───── Text under study

Computation of asymptotic expansions of turning point problems via Cauchy's integral formula: Bessel functions

TL;DR

This paper introduces a method using Cauchy's integral formula to accurately compute asymptotic expansions of solutions to turning point problems, exemplified by Bessel functions with complex arguments.

Contribution

It develops a novel approach employing Cauchy's integral formula and exponential Liouville-Green expansions for high-precision computation of asymptotic coefficients.

Findings

High accuracy computation of Airy-type expansions of Bessel functions.

Effective method for asymptotic coefficient calculation in turning point problems.

Application to complex argument Bessel functions demonstrates practical utility.

Abstract

Linear second order differential equations having a large real parameter and turning point in the complex plane are considered. Classical asymptotic expansions for solutions involve the Airy function and its derivative, along with two infinite series, the coefficients of which are usually difficult to compute. By considering the series as asymptotic expansions for two explicitly defined analytic functions, Cauchy's integral formula is employed to compute the coefficient functions to high order of accuracy. The method employs a certain exponential form of Liouville-Green expansions for solutions of the differential equation, as well as for the Airy function. We illustrate the use of the method with the high accuracy computation of Airy-type expansions of Bessel functions of complex argument.

──────────
───── Entries supplied

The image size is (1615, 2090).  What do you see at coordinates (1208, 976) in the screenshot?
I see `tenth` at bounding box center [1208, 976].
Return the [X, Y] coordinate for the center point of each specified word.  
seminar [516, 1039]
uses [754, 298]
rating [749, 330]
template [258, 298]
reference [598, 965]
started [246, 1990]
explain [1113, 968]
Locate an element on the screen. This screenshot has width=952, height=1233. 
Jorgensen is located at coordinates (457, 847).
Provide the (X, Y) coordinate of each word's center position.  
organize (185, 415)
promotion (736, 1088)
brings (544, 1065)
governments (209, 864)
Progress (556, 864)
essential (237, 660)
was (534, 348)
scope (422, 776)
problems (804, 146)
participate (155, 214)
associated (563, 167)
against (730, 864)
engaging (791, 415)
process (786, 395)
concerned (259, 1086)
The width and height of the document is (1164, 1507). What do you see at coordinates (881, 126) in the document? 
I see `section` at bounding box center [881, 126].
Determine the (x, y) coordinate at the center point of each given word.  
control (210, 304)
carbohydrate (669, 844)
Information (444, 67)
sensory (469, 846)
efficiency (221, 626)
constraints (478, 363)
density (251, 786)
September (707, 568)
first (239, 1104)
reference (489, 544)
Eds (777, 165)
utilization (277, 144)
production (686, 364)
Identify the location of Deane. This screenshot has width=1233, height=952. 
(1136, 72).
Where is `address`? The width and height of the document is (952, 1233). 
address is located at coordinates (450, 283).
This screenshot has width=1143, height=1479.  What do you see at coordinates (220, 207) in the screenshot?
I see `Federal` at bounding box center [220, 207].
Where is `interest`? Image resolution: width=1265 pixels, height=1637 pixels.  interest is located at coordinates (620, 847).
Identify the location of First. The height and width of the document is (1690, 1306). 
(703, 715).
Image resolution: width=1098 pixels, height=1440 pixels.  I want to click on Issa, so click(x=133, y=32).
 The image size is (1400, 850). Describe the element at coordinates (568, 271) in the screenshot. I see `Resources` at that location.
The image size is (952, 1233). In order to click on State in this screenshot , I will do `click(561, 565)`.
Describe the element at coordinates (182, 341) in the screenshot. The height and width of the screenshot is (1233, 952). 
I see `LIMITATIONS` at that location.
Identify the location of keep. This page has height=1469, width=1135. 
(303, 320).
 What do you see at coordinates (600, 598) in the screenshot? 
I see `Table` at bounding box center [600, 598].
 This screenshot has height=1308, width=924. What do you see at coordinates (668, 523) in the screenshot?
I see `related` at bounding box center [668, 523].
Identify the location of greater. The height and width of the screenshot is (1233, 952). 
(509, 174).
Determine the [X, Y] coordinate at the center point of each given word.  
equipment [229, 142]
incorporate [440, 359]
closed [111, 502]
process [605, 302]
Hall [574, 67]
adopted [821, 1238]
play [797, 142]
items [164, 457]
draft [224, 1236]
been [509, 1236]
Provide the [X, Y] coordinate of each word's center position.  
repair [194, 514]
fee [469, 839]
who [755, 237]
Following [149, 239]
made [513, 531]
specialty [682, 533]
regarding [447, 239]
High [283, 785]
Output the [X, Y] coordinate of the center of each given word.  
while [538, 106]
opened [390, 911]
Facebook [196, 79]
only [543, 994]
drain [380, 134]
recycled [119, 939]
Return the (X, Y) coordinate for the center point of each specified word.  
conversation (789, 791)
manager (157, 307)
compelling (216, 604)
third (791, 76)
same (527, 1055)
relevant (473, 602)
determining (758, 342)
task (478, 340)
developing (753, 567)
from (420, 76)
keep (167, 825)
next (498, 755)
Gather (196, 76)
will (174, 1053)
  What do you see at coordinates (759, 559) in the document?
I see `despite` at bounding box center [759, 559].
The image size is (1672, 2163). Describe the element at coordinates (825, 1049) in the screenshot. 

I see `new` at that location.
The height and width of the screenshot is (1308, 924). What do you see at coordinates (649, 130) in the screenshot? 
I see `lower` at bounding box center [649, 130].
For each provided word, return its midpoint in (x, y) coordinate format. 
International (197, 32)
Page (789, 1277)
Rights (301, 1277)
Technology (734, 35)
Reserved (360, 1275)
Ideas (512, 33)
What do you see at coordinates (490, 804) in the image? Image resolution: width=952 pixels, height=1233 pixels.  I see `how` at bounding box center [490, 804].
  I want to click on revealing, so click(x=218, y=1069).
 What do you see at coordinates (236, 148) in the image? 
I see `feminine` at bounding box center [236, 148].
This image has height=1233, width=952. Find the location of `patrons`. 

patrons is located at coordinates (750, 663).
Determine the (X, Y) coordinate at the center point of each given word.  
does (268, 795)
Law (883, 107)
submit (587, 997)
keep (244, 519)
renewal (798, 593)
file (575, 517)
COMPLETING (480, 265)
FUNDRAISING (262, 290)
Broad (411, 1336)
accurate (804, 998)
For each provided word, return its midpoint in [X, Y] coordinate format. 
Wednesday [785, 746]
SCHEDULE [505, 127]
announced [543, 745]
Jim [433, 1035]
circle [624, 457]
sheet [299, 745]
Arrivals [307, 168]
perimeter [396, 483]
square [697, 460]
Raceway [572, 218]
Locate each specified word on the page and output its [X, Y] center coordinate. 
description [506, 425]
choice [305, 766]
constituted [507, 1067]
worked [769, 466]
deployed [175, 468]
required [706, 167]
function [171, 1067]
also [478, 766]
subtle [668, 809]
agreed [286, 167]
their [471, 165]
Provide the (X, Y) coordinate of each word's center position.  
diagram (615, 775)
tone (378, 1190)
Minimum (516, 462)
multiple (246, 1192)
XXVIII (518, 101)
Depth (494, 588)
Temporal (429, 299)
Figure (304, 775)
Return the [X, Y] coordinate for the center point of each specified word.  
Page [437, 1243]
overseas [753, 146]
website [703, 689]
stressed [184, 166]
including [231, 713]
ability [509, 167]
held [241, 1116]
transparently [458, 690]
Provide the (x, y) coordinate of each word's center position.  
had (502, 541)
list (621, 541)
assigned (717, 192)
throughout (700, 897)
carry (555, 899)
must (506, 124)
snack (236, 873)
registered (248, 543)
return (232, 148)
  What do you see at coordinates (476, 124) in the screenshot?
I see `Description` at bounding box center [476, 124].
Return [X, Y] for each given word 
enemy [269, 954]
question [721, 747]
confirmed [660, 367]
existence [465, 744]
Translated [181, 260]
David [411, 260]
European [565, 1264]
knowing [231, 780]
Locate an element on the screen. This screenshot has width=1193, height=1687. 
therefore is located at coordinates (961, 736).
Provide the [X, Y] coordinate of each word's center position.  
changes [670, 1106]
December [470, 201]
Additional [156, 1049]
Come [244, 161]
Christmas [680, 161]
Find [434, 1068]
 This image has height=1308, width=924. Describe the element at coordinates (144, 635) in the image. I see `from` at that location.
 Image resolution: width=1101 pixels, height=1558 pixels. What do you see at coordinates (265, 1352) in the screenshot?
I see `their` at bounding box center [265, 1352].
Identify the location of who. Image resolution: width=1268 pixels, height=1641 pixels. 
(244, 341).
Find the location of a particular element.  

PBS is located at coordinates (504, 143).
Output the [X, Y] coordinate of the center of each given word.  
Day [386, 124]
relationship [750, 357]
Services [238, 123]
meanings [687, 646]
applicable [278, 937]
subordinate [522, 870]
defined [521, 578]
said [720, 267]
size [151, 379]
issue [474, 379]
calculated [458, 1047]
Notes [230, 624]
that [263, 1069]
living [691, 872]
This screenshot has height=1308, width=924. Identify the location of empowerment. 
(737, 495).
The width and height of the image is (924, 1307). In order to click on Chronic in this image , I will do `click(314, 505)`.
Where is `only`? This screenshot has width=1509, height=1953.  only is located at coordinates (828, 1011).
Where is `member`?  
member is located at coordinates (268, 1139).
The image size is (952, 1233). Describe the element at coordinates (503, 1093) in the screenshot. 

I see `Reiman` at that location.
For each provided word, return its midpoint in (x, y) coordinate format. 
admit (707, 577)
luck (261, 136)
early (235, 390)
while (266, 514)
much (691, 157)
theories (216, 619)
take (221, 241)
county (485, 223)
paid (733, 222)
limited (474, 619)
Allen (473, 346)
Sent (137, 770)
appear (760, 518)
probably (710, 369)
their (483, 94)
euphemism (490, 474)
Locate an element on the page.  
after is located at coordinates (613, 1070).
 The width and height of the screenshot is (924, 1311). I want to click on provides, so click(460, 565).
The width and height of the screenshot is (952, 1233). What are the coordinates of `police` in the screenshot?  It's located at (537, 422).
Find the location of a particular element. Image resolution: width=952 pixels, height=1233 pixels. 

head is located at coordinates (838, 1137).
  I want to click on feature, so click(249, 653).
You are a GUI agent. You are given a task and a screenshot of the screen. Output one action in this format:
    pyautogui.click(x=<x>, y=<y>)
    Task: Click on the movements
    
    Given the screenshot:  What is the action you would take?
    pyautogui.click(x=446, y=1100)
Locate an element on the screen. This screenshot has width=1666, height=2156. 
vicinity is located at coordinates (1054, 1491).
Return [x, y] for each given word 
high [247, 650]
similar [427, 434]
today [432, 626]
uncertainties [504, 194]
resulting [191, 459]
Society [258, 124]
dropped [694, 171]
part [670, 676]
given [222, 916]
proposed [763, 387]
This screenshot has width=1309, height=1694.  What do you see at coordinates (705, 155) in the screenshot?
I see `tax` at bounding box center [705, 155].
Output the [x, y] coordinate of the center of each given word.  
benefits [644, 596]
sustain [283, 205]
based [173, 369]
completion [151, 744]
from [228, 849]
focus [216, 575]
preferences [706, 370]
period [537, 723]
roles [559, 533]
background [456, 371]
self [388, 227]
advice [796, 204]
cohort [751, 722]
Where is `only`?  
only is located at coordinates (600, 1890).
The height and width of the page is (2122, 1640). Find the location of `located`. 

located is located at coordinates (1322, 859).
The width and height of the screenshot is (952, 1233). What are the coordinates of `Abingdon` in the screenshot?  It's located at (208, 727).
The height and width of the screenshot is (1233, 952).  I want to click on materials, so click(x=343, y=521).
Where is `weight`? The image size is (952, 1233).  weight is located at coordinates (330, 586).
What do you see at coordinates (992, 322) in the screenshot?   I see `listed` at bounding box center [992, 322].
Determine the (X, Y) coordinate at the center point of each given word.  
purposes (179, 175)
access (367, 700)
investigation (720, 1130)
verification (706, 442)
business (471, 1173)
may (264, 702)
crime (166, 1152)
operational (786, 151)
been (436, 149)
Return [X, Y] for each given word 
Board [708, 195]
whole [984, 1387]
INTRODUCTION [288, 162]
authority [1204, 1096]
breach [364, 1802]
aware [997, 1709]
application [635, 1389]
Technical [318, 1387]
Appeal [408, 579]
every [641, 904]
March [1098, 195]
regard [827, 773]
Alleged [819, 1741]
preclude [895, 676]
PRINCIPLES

──────────

— Prompt 1 —
Answer these questions about the text on Bessel function expansions, one line each.
(a) According to the Contribution section, which two tools does the approach employ?
(b) In the Findings, what kind of Bessel functions is said to demonstrate practical utility?
(c) According to the Abstract, which function and which related quantity appear in classical asymptotic expansions for the solutions?
— Prompt 2 —
Copy the text on Bessel function expansions between "It develops a" and "demonstrates practical utility.", inclusive.

— Answer area 1 —
(a) Cauchy's integral formula and exponential Liouville-Green expansions.
(b) Complex argument Bessel functions.
(c) The Airy function and its derivative.

— Answer area 2 —
It develops a novel approach employing Cauchy's integral formula and exponential Liouville-Green expansions for high-precision computation of asymptotic coefficients.

Findings

High accuracy computation of Airy-type expansions of Bessel functions.

Effective method for asymptotic coefficient calculation in turning point problems.

Application to complex argument Bessel functions demonstrates practical utility.